> [DATA TO PROCESS]
###
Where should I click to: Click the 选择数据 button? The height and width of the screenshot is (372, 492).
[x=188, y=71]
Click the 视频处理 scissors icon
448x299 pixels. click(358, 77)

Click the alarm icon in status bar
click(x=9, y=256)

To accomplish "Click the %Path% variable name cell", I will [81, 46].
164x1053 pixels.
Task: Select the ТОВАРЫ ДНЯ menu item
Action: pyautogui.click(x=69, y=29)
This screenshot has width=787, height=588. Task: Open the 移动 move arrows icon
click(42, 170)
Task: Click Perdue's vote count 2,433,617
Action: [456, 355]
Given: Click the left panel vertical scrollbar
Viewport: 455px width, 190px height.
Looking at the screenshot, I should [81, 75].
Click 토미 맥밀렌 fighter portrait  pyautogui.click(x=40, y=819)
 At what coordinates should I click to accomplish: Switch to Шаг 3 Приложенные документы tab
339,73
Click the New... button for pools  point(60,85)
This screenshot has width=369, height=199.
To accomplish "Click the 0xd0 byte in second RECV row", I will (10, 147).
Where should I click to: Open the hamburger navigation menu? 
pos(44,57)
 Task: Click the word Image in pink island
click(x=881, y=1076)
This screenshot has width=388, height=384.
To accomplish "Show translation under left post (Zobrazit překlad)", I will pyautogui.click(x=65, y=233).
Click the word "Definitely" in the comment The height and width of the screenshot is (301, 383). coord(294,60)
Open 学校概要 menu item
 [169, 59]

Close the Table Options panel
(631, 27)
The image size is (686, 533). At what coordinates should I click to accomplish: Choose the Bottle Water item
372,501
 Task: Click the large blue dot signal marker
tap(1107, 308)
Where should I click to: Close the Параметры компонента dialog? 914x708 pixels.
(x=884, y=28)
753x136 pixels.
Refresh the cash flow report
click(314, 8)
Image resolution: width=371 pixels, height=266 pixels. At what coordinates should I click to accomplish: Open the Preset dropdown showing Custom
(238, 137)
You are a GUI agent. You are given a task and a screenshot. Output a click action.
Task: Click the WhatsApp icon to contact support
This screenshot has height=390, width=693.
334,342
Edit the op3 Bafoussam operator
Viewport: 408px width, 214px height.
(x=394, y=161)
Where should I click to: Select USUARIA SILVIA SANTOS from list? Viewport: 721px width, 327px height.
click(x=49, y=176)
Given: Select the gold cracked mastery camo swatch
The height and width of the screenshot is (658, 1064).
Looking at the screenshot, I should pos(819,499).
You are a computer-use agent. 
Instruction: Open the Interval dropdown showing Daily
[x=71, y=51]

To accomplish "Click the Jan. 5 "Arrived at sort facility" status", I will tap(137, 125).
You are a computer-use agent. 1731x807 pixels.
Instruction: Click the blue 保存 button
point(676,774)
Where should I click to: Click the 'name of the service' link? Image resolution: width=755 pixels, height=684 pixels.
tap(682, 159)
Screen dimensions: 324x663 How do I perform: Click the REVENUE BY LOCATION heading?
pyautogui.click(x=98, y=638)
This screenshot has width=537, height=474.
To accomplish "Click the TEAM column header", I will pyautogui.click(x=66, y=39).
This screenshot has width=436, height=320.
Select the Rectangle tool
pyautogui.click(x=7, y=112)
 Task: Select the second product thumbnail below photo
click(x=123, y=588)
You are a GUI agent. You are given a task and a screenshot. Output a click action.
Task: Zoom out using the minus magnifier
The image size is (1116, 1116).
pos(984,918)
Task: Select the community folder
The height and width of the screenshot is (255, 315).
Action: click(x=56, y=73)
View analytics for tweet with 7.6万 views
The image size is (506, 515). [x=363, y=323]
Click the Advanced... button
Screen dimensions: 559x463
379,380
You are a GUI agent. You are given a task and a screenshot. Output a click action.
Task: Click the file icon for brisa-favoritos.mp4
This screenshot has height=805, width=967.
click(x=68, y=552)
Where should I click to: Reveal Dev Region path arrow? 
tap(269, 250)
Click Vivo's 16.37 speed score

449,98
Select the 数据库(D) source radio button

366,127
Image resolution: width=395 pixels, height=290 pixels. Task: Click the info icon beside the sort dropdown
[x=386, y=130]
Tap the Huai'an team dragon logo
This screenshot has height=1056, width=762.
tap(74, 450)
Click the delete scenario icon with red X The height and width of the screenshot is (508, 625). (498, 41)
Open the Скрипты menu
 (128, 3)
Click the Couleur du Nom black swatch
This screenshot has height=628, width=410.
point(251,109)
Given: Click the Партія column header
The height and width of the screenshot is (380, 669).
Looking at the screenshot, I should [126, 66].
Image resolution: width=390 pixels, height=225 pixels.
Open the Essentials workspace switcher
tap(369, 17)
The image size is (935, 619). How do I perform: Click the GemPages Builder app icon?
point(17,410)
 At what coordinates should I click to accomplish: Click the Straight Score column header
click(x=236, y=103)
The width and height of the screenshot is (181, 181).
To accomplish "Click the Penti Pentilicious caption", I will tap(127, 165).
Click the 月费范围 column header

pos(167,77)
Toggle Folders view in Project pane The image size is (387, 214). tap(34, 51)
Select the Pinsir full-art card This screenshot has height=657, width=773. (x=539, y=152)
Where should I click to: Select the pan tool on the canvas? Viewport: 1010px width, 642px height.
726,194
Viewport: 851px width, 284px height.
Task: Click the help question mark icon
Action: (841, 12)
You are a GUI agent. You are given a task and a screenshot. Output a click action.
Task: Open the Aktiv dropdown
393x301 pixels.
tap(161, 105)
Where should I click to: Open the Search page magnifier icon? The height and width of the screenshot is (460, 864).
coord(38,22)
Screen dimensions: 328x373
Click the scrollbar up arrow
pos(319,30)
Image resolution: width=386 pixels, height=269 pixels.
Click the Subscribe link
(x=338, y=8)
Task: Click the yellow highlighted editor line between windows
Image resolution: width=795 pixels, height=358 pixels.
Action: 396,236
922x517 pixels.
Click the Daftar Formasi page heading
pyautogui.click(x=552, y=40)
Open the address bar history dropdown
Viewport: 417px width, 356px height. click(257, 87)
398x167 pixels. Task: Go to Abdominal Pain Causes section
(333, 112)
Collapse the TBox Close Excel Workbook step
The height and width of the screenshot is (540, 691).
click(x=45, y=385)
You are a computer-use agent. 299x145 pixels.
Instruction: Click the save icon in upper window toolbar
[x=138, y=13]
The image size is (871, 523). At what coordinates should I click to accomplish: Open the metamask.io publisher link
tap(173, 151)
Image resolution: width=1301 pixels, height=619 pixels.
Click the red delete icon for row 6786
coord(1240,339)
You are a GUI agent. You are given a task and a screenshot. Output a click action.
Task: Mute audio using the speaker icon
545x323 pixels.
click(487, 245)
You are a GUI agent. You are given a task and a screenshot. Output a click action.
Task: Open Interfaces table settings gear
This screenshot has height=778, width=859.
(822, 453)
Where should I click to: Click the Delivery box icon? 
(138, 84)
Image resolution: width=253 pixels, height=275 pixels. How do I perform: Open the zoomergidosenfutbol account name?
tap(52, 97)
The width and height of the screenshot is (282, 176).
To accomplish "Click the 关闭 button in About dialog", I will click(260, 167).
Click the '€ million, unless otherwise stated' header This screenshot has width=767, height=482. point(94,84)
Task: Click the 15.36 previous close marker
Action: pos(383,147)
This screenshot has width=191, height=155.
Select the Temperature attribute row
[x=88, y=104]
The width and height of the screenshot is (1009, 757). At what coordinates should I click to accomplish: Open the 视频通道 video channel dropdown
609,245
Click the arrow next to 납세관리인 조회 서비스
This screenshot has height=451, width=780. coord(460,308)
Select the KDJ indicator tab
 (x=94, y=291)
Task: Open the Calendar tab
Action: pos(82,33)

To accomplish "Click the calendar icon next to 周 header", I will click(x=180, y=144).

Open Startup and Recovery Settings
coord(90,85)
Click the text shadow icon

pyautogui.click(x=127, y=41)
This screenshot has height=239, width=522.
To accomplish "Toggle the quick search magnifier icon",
###
> [WHAT YOU NEED TO DO] Scan the entries above and copy each line where "left" occurs.

> [RESULT OF THE EXERCISE]
Given: Click the left panel vertical scrollbar
To accomplish "Show translation under left post (Zobrazit překlad)", I will pyautogui.click(x=65, y=233).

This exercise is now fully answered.